Iran has since confirmed it intends to decide where, and what, inspectors may inspect.

“Iran does not plan to issue permission for the [International Atomic Energy Agency] to inspect every site,” said Iranian Defense Minister Brig. Gen. Hossein Dehqan last week.

That limitations on inspections directly contradict what the Obama administration had said.

As WND reported, Secretary of State John Kerry said in April that, under the deal, Iran would allow the IAEA to inspect anywhere it wants. He would later deny saying that, while testifying under oath to Congress.

After the deal was concluded, Kerry told senators on July 23 he “never uttered the words anywhere, anytime” regarding inspections of Iran’s facilities, and claimed “it was never part of negotiations.”

That’s not what the Obama administration said in April, and it contradicted what Deputy National Security adviser Ben Rhodes promised back then, when he said the International Atomic Energy Agency would have immediate access to any Iranian nuclear site.

Iranian Foreign Minister Mohammad Javad Zarif (2nd L) shakes hands with Secretary of State John Kerry

Rhodes has since flip-flopped and directly contradicted himself.

On April 6, he said, “Under this deal, you will have anywhere, anytime, 24/7 access as it relates to the nuclear facilities that Iran has.”

On July 14, he said, “We never sought in this negotiation the capacity for so-called anytime, anywhere” inspections.

Parchin is just one of the sites where Iran has not permitted IAEA inspectors to go.

Iran has denied any nuclear weapons work was done at Parchin but has never allowed access to the site.

The IEAE suspects Iran experimented on nuclear detonators at Parchin, based on U.S., Israeli and other intelligence.

Work at Parchin stopped more than decade ago, but the IAEA has cited satellite image evidence of apparent attempts to clean the site.

Even top Democrats have come out against the deal.

Sens. Chuck Schumer, D-N.Y., and Bob Menendez, D-N.J., both plan to vote for the upcoming Senate bill disapproving of the deal.

J.B. Pritzker, a lifelong Democrat who chaired Hillary’s 2008 campaign, wrote last week:

“Regrettably, the Iran deal fails to meet these goals and raises the prospects for war … By legitimizing Iran’s nuclear program, removing the pressure of economic sanctions and allowing it to obtain conventional weapons and ballistic missiles, this agreement makes the prospect for war more likely, not less.”

President Bill Clinton’s CIA director, James Woolsey, also wrote last week:

“Congress must stop President Obama’s nuclear deal with Iran. The most important reason — Iran can threaten the existence of the United States by making an electromagnetic pulse (EMP) attack using a single nuclear weapon.”

WND has worked extensively with one of the groups sponsoring the anti-Iran deal rally, the Center for Security Policy.

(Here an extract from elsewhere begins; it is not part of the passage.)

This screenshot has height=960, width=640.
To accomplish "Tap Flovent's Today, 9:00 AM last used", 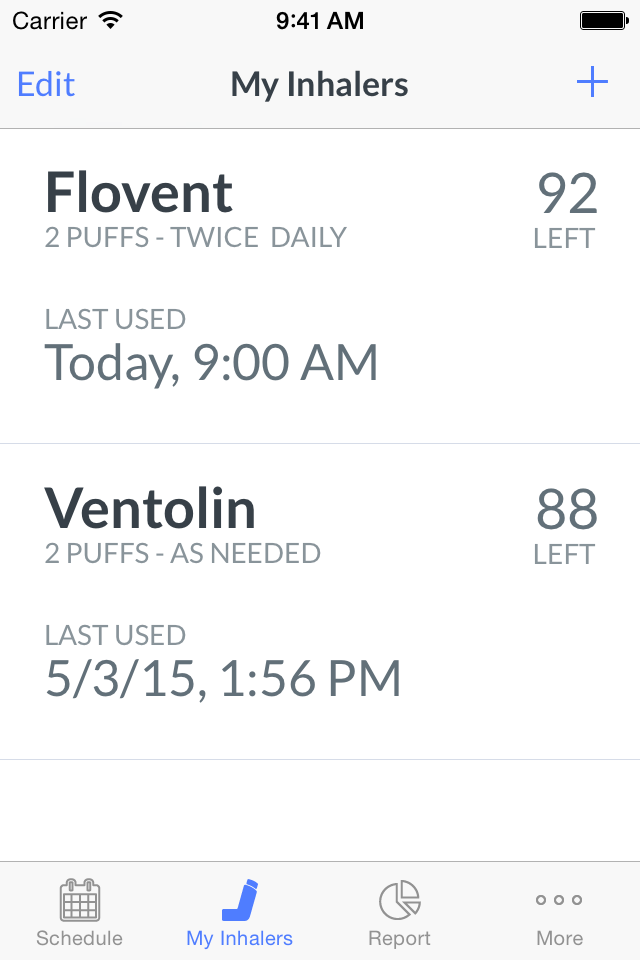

Clare Lopez, the group’s vice president, is one of the top experts on Iran.

She told WND the Cruz and Trump rally is “a great development, because these two are among the sharpest, best-informed of the entire candidate lineup,” and that the duo “speak out forthrightly about what they believe.”

“To see them taking a public stance against this disaster of a deal is important and encouraging,” concluded Lopez.